If you know where to look, there are signs of German exasperation everywhere in this centenary year. Christopher Clarke’s The Sleepwalkers, which argues that Kaiser Wilhelm tried his utmost to avert a European conflict, is now in its sixth edition and has become Germany’s historical bestseller of the season. Most telling, maybe, is the fact that as Britain rolls out an endless series of commemorative events, films and museum exhibits, Germany has done very little in the way of remembering the event.
True, President Gauck hosted an event at castle Bellevue one day before the centenary of the Sarajevo attack, where European historians talked about their national perspectives on the war and there was an hour set aside during parliament to remember the outbreak of the war. But the Chancellor, Angela Merkel, is scheduled to attend only one more official event: on 28 October in Ypern, the town in Belgium which stands for Germany’s use of poison gas in the war. The plan, in this centenary year, seems to be to keep our heads down and hope it’s all over soon. Mrs Merkel said it herself: ‘Germany has until now not had the first world war so much in mind.’ It is almost as if the historical identity is constrained to the years between 1933 and 1945.

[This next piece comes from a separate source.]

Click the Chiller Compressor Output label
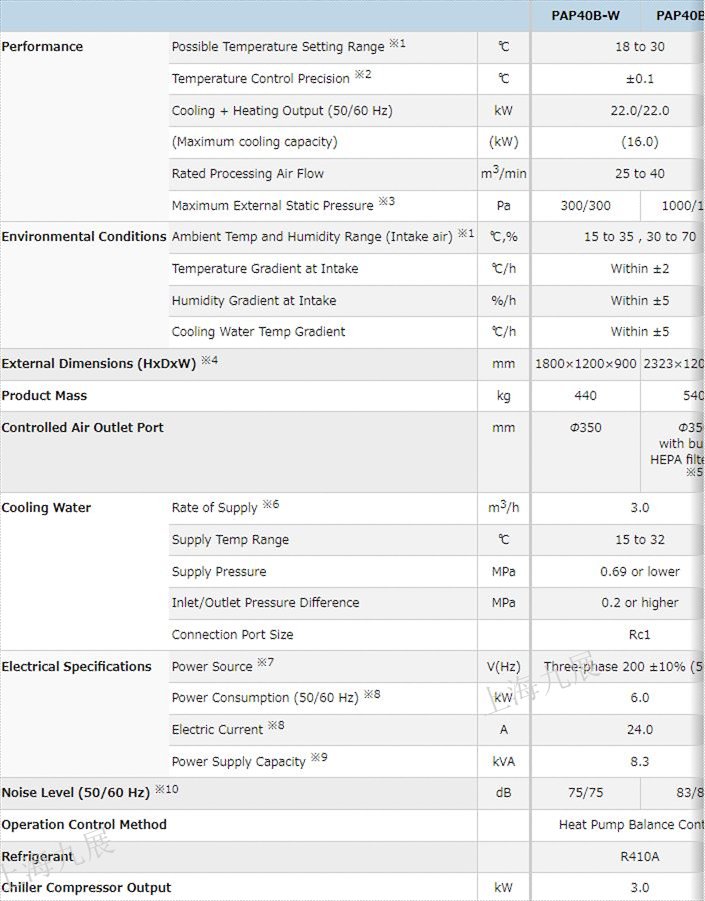(x=86, y=888)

Perhaps the answer is that Germany has (rightly) done so much breast-beating over the second world war that it lacks the heart and the energy to do more over the first. It’s certainly true that the second world war takes centre stage in history classes across the country. I know one secondary teacher who admits that the first world war is neglected in the German school system. Her explanation is that the traumatisation that followed from the second world war is ongoing and the guilt from that overwhelms any feelings about the other. She has a direct comparison, as she teaches pupils in the German as well as the International Baccalaureate system at Salem International College. The history curriculum in the German system — issued by the cultural ministry of each state — is rigid, she says, leaving no room for teachers to stray; the state-approved books are dry and uninspiring. Germany might not yet be ready to let children explore both sides of the issue in either war and debate rights and wrongs of different countries and battles. The perspective is prescribed. By contrast, with her IB pupils she will examine the reasons for the outbreak of the war in depth, looking at all angles.

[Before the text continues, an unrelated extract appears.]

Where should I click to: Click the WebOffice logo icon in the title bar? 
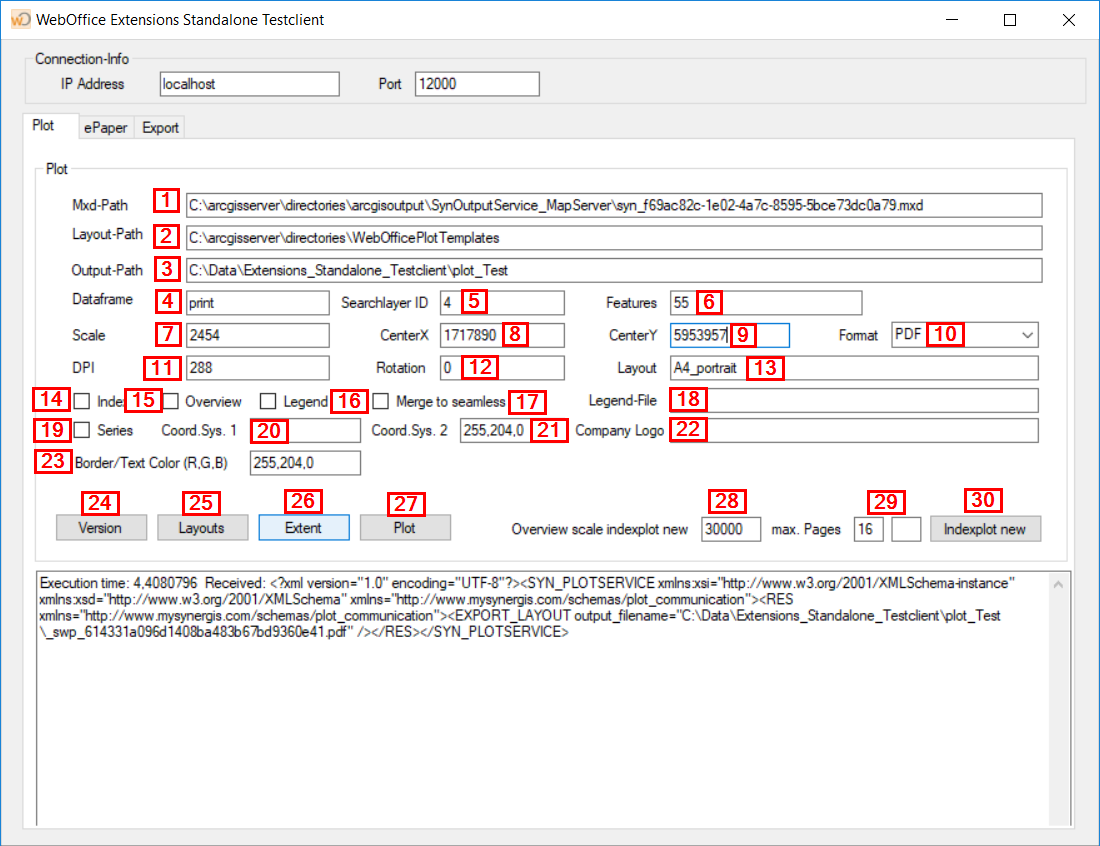click(x=19, y=19)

A friend who was educated both in Britain and Germany found the difference in teaching to be substantial. ‘The British system was great,’ he said. ‘All sides were looked at in a differentiated and objective manner.’ The German system he deemed rigid. Perhaps it’s easier, though, to take a balanced view from a victor’s perspective.
It makes sense, in Germany, for politicians and talking heads to keep quiet about both world wars because any strong statement either way is bound to be inflammatory. The latest to be hit by the backlash was President Gauck. At the Munich security conference in February he talked about upping Germany’s responsibility in world politics: ‘When finally the extreme case is discussed — the deployment of the army — then Germany should neither say no out of principle nor yes out of reflex.’ The resulting media frenzy made him out to be a warmonger and countless misquotations later the debate is ongoing.
The irony is that Germany is officially the poster child for ‘Vergangenheitsbewältigung’ — coming to terms with the past. But as this strange centenary has shown, we cannot even really face the first world war, yet alone come to terms with it. I hope that will change. I feel quite sure that Lichnowsky would have wanted the Germans to be capable of discussing the outbreak of this war in a thoughtful way — or, at the very least, remember it.